Ebony Finally Found Some Design Legs

I heard through the grapevine a few months back that Ebony was undergoing a major redesign. “Fantastic,” I thought to myself. It was long overdue and embarrassing what Ebony had become visually in the last two decades. Growing up, I remembered the huge tabloid issues of Ebony looking like the black LIFE. The beautiful images, the grandiose features and the gallery styled covers all made me want to work for a magazine one day. That dream came true for me but as time went by, many black magazines just didn’t invest in their design structure like their mainstream counterparts.

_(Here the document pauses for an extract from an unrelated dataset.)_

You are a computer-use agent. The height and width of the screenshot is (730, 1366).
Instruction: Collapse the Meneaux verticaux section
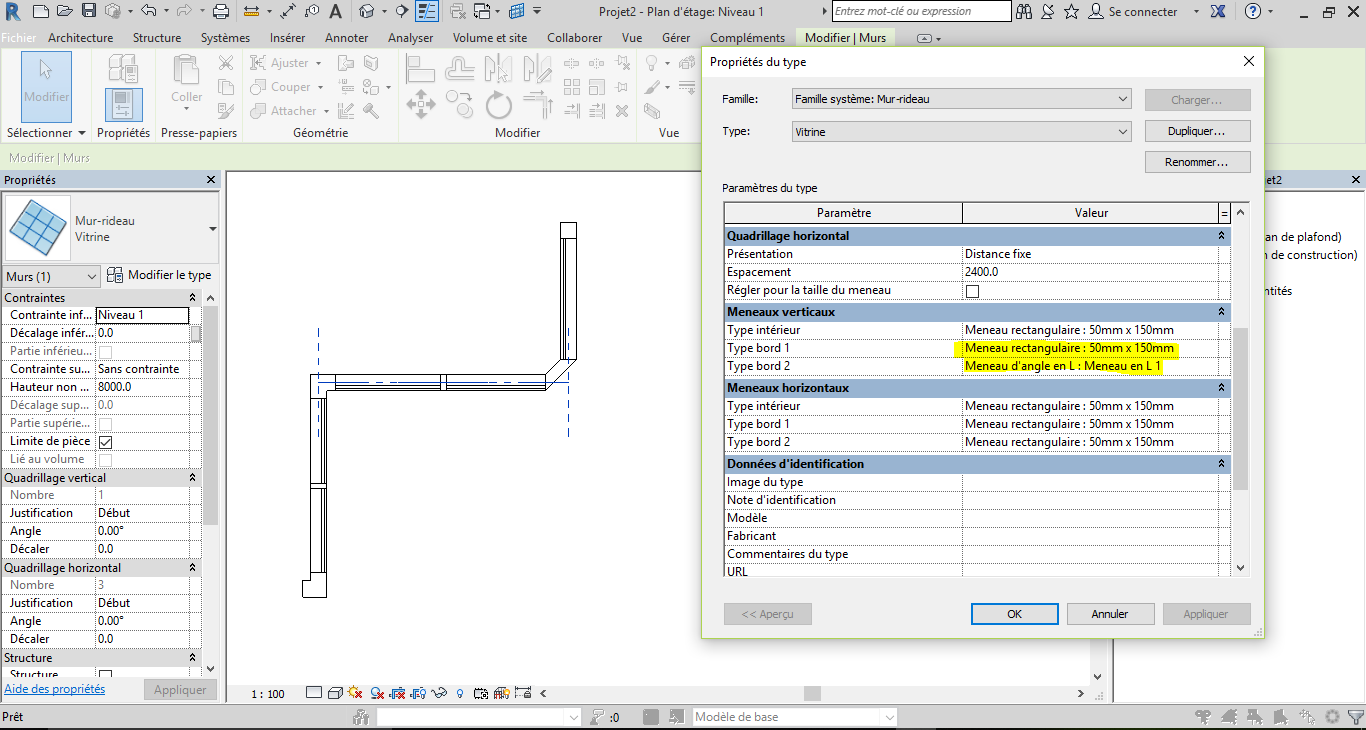pos(1221,312)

All I could do after seeing last month’s issue was shake my head. Looking like a broke-ass version of Essence (believe me Essence needs a refresh too), it kept using Helvetica in such uninspired arrangements. HELLO! There are other sans serifs beside Helvetica! Hundreds! The same went for the photos, except for the celebs, and the lackluster illustrations. There was a whole laundry list.

On my regular weekly newsstand run, I see this magazine sparkling in the racks. Do I believe my eyes? I pick up it up and my mouth just drops. It’s the April issue of Ebony. Holy Shit…this thing looks like a real frickin’ magazine. There’s Steve Harvey, Mo’Nique and Chris Rock set against some playful, smart type. Flipping through a few pages, I instantly see that this isn’t the Ebony I was used to at all. Somebody wasn’t playing now. I thought about buying it but I have a subscription. Walking away to catch my train, I turned back. My curiosity of this new Ebony was killing me something fierce. Ah, fuck it. Gave the guy my money and ran back to the train licking my lips like I was about to have a gourmet meal.

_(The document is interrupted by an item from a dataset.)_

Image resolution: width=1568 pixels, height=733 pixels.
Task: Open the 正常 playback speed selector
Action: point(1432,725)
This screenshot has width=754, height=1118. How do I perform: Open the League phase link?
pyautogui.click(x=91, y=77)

Page after page was visual candy. There was a conscious decision to invest in the magazine. Concept photos, engaging spot illustrations, legible page layouts and most of all, ACTUAL TYPE PLAY. Someone had used the type to work with the images to tell the story. Someone had actually gave Ebony a typographic personality. That someone is Darhil Crooks. For those that don’t know, he’s a cat who used to work at Esquire. You can tell the influence when you see the magazine. Never met the brother but have heard of him through the design circles. No disrespect to the previous designers who have left or are still there. It’s just that FINALLY…Ebony has stepped up its game.

Everything from before has been officially (and thankfully) revamped. The iconic logo has been updated as well as the cover treatment; the TOC let’s you know there really is content in here now; there are full-fledged front of the book departments with cool, custom created spot images and illustrations; details are paid attention all over from the dingbats used throughout to the tucked away quotes and edit blips; features are lively (and can actually be called features) with smart photography, delicious type treatments; readable pages that are much more clearly organized to create some openness that was missing before (there was always a LOT of copy but Darhill finally tames it—editorial could cut down on their text lengths) and fun back of the book pages.

The granddaddy of all modern black magazines has once again found its visual voice. Kudos to you Darhil Crooks—I look forward to seeing Ebony in the pages of the design annuals. I’ll be waiting crazily, like a kid on Christmas, for my next issue.